In a study involving 19 children who were severely allergic to milk, Wood found that within four to six months most of the children significantly increased the amount of milk protein they could tolerate. After between about nine months and two years, about half of the children could safely consume as much milk or food containing milk as they wanted.
"These are children who could have died from a teaspoon of milk before," Wood said.
No More Reactions
In March, Burks and Jones reported the results of a pilot study involving 33 children with peanut allergies. The children started by ingesting peanut protein powder equivalent to one one-thousandth of a peanut. Four of the children had to drop out because of allergic reactions, but six of nine children who underwent the treatment for 2 1/2 years have been able to stop the peanut powder and have now gone six to eight months without reacting to eating peanuts. "It's fabulous," said Janet Vande Berg of Durham, N.C., whose 9-year-old daughter, Caroline, can eat peanuts for the first time in her life. "It makes a huge, huge difference in the quality of life for both the kids and the families. It just takes the stress away."

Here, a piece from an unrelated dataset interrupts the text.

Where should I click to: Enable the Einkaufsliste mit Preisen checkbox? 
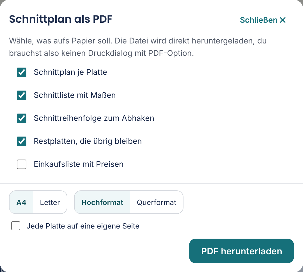22,164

The researchers are tracking the remaining children in the study to see if any others achieve similar results and have followed up with a more stringent study in which 13 children received a similar treatment and seven received a placebo.

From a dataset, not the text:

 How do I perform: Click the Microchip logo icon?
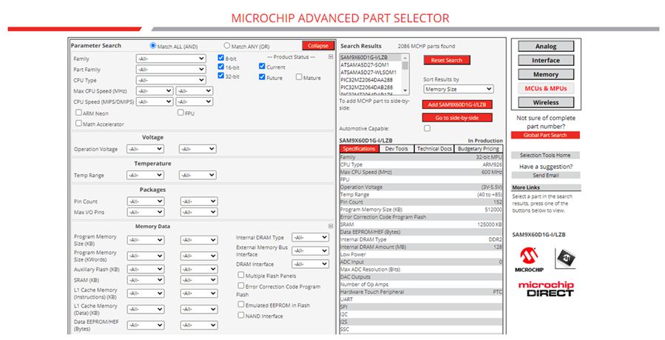pos(530,260)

After about 10 months, all seven children on the placebo were still allergic, whereas none of the 13 on the peanut powder had reactions when they were challenged. All the children are now receiving the treatment and are being followed to see if they remain desensitized and perhaps become "tolerant," meaning they no longer need to consume daily doses of peanuts or peanut protein to maintain their ability to eat peanuts freely.
"I think it's an important advance in the field," said the NIH's Plaut. "It's a small number of subjects, so it's hard to draw full-blown conclusions. But it's the first data that suggest you may be able to achieve something like this in food allergies."
It remains far from clear, however, what proportion of children will benefit, how long the benefit might last and what proportion will need to continue to consume at least some milk or peanuts every day to maintain their protection. While some children, such as Vande Berg, appear to completely lose their allergies, others seem to just be able to eat more of the milk or food before reacting. But even that can be helpful.
"We know this therapy at least protects them from accidental ingestion so they won't have a life-threatening reaction," said Jones, the Arkansas researcher. "At the very least it's providing some security for these families."
Burks and Jones are part of the federal consortium, which is studying the same approach for eggs at research institutions across the country, including Johns Hopkins, and conducting detailed immunological studies to try to get a better understanding of how the treatment works.
Meanwhile, researchers in London are studying 640 babies at high risk for food allergies to see if exposing them to peanuts early in life reduces their chances of developing the allergy in the first place.
"There are a lot of people putting ideas out there and producing some promising preliminary data," Plaut said. "That makes me think there will be some important developments in the future."